Two South Asians were elected to the city council Tuesday as firsts, including Shahana Hanif and Shekar Krishnan. Both passionate about grassroots advocacy, they told NBC News they’re committed to deploying activist tactics in office if need be, which includes protesting or getting arrested with their constituents. Both stand by their words and were recently arrested while participating in a taxi driver-led hunger strike to fight for debt relief.
As a newly elected member of the New York City Council, Hanif is not only one of the first South Asians but also the first Muslim woman to be elected to the council.
Hanif, the only Asian representing an area outside of Queens, is of Bangladeshi descent. She decided to run for city council because she wanted to give voice to AAPI community members who were often excluded from decision-making conversations.
“I decided to run for City Council because I want to ensure the communities often excluded from the conversation have a voice at the table. With this city being home to the largest Muslim and Bangladeshi diaspora in the US, our win marks a historic moment in our City for Muslims and Bangladeshis everywhere,” Hanif said in an interview with Brown Girl Magazine. She also shared that after being diagnosed with lupus and seeing her limited English-proficient family having to navigate the health care system, she grew passionate about health care advocacy.
Her platform also focuses on making MTA and other public transit agencies more accessible to people with disabilities.
Krishnan is a housing attorney who is proud to bring representation to South Asians in politics, which he noted has long been neglected.
A Queens native, Krishnan is not only focused on the taxi driver medallion crisis but on housing and public health inequities.
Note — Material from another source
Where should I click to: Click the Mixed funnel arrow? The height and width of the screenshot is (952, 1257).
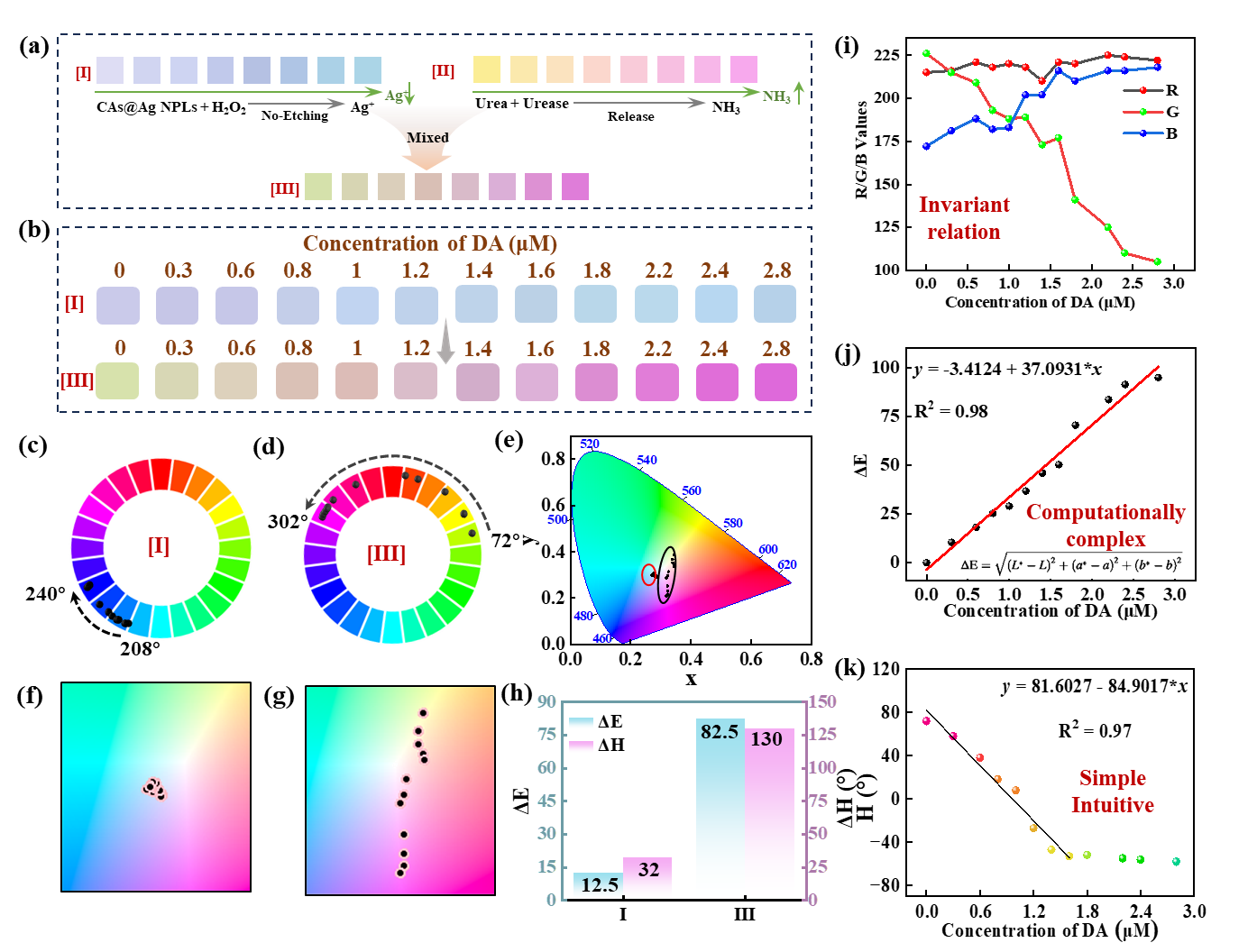pos(427,137)
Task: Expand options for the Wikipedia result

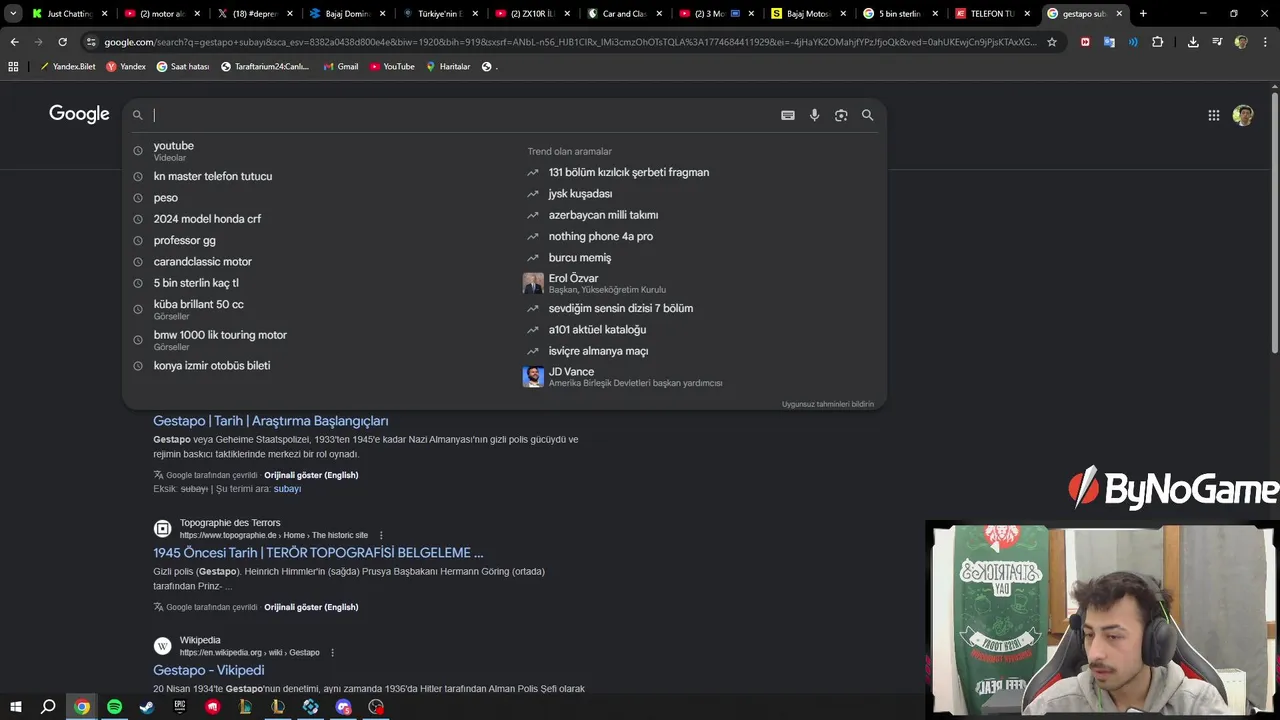Action: (x=333, y=653)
He plans to not only increase public funding for a local hospital but invest in public housing and create bilingual education programs.
“People often say that ‘representation matters.’ It’s true, in that it matters to those who have been underrepresented for so long to see someone elected who looks like them, who shares their culture and their skin complexion, or speaks their language. But it’s not just symbolic or visual representation that we as Asian American communities need,” Krishnan said in an interview with Brown Girl Magazine. “I’m proud I will be one of the first South Asians ever elected to the City Council in the history of New York City. I intend to fiercely represent my communities and ensure we get the resources, attention, support, and political power we deserve.”
These historic wins follow a string of hate crimes against the AAPI community. According to data compiled by the FBI, hate crimes against Asian Americans rose by 76% in 2020 when compared to data from 2019. Misinformation about the COVID-19 pandemic has increased xenophobia toward the AAPI community across the country. Data from the Center for the Study of Hate and Extremism at California State University-San Bernardino has found that hate crimes against Asian Americans surged in 2020 in at least 15 cities, Daily Kos reported. As the data was further reviewed, reports indicated that crimes against Asian Americans rose by 169% when comparing the first quarter of 2020 to the first quarter of 2021.
While these wins show change is coming, the AAPI community still needs our support. Check out this guide on resources and ways to support the AAPI community and our Asian friends.
Congratulations to these newly elected council members. We can only hope that as representation increases, the hate will decrease.